Clinical Research Specialist

Mainstay Medical

Mainstay Medical is a medical device company focused on marketing an innovative implantable neurostimulation system, ReActiv8®, for people with disabling chronic mechanical Low Back Pain. The company is headquartered in Dublin, Ireland, with subsidiaries operating in Ireland, the United States, Australia, Germany, and the Netherlands.

The Role:

The position is responsible for the conduct of clinical investigations including, but not limited to, ensuring the clinical investigation is conducted and monitored, and that the data are generated, documented and reported in compliance with clinical investigational plan, and applicable standards and regulatory requirements. As well as establishing and maintaining the relationship with investigators and study sites, this position works closely with the study lead, Director of Clinical Affairs, Research, Product Development, Regulatory Affairs, and Quality to ensure clinical studies are scientifically valid, meet relevant regulatory requirements and are conducted within ethical guidelines.

Position Responsibilities:

• Partners with study leader to development and/or review clinical project deliverables, such as protocols, CRFs, investigator brochure, informed consent, study plans, and other trial related documents
• Manages significant portions of a clinical trial; demonstrates understanding of the study as a whole and the relation of interacting processes to create a well-run study; provide contribution to the overall flow of these processes and create an efficient structure of tools to create a well-run study
• Interacts with clinical investigators, investigational sites, CROs and consultants
• Provides significant contribution to the evaluation of investigators and sites; performs quaification and site activation activities and development of materials; provides training to investigators and site staff; reviews site activation documents for completeness and accuracy before site initiation
• Assists with development of site budgets and site payments
• Monitors clinical sites; performs source verification; assesses study/site issues and implements appropriate solutions; ensures protocol compliance at sites and prepares sites for regulatory inspections and audits; encourages study enrollment; and provides ongoing training and support
• Ensures integrity of data through data review and works with sites to quickly and effectively resolve discrepancies
• Assists with study registration on external sites/databases
• Assists with development and/or review of corrective action plans at individual sites and across trial. May participate in internal/external trial-related audits
• Ensures the study is “audit ready” at all times
• Ensures an adequate supply of clinical devices or study supplies; tracking inventory and collaborating with cross-functional partners
• Serves as liaison with contract monitors or field team members as needed
• Supports the regulatory submission process
• Supports study closure by confirming all regulatory and safety requirements have been met and sending final study closure communications

• Contributes to various process improvement initiatives
• Serves as a resource for inclusion of clinical data in promotional materials for accuracy of clinical content
• May contribute to product development and/or product continuation activities.

Qualifications:

• Bachelors degree and a minimum of 2 years related experience, or an advanced degree without experience, or equivalent work experience.
• Working knowledge and track-record of executing clinical trials.
• Understanding of ISO 14155 standard and FDA regulations for clinical trials
• Proficient computer skills (Microsoft Office, clinical data/management systems)
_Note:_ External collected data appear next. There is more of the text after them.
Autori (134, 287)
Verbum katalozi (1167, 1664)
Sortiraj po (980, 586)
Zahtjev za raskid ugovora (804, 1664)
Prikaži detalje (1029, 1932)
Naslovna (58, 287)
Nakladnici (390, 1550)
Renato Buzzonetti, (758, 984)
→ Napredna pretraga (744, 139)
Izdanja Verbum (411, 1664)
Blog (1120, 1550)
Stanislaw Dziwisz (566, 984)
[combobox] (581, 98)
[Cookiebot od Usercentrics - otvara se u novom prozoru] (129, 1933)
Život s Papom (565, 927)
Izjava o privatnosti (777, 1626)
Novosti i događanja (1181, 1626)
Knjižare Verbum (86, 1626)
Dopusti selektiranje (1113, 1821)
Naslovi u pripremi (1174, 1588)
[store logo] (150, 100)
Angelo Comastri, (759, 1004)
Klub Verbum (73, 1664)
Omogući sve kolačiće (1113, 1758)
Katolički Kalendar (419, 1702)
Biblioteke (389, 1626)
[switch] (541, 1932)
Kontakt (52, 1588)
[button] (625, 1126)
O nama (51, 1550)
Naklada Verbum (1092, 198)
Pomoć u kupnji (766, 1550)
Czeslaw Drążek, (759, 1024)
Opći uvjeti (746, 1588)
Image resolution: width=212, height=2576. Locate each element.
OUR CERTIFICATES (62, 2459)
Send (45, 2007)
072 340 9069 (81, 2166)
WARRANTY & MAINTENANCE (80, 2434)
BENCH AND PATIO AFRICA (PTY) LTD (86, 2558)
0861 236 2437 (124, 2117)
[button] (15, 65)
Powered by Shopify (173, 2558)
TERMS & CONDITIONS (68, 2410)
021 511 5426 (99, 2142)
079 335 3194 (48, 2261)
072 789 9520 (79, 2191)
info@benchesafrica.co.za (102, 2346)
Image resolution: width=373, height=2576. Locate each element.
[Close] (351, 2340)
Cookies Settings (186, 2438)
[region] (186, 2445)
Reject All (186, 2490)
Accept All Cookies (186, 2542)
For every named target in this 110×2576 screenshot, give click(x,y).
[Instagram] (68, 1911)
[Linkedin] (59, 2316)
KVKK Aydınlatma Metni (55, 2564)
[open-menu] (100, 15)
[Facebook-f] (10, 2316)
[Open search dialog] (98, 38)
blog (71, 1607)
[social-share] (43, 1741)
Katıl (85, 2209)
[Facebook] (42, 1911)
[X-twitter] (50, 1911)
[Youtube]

The salary range for this position is $86,000 to $96,000/year; however, base pay offered will take into account a range of factors, including job-related knowledge, skills, and experience. The total compensation package includes a range of medical, dental, vision, financial, and other benefits, as well as equity.

Mainstay Medical is an Equal Opportunity Employer. All qualified applicants will receive consideration for employment without regard to gender, race, color, religious creed, national origin, age, sexual orientation, gender identity, physical or mental disability, and/or protected veteran status. Mainstay Medical participates in E-Verify.